__Exercise task__: Output everything from the line containing "The height and width of the screenshot is (598, 693)." down to the line containing "The height and width of the screenshot is (462, 947)." as a two-column CSV with headers text and answer: one CSV line per row, each field in double quotes, with line breaks replaced by spaces and the pictures left out.

__Listed records__:
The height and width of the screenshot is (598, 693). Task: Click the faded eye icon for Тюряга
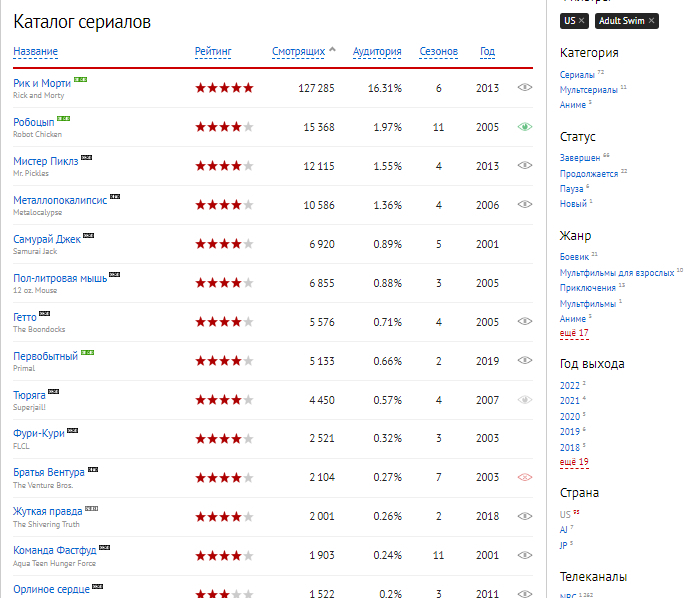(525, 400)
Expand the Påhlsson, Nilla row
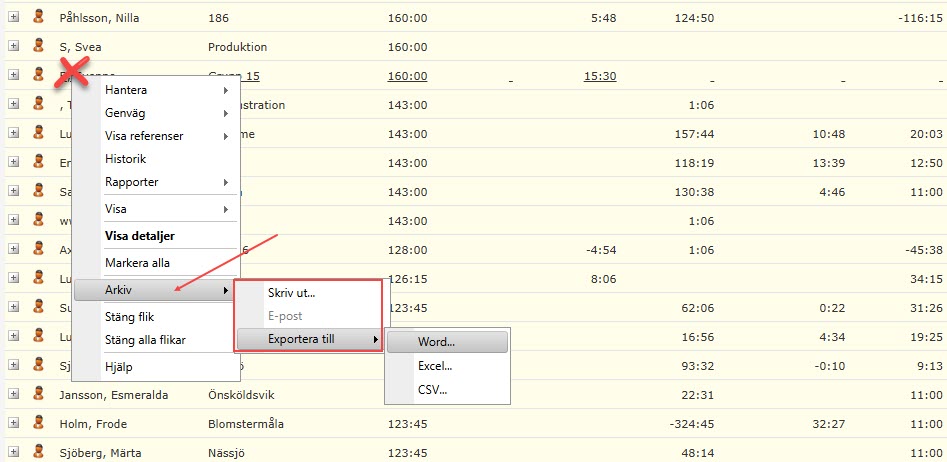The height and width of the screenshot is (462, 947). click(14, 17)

==

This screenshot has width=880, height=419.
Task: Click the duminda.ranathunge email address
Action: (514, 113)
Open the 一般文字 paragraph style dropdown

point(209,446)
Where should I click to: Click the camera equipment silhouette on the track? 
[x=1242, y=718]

--

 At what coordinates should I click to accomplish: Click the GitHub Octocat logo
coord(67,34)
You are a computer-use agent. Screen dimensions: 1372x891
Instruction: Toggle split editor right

__Written solution__:
text,answer
"The height and width of the screenshot is (598, 693). Task: Click the faded eye icon for Тюряга","(525, 400)"
"Expand the Påhlsson, Nilla row","The height and width of the screenshot is (462, 947). click(14, 17)"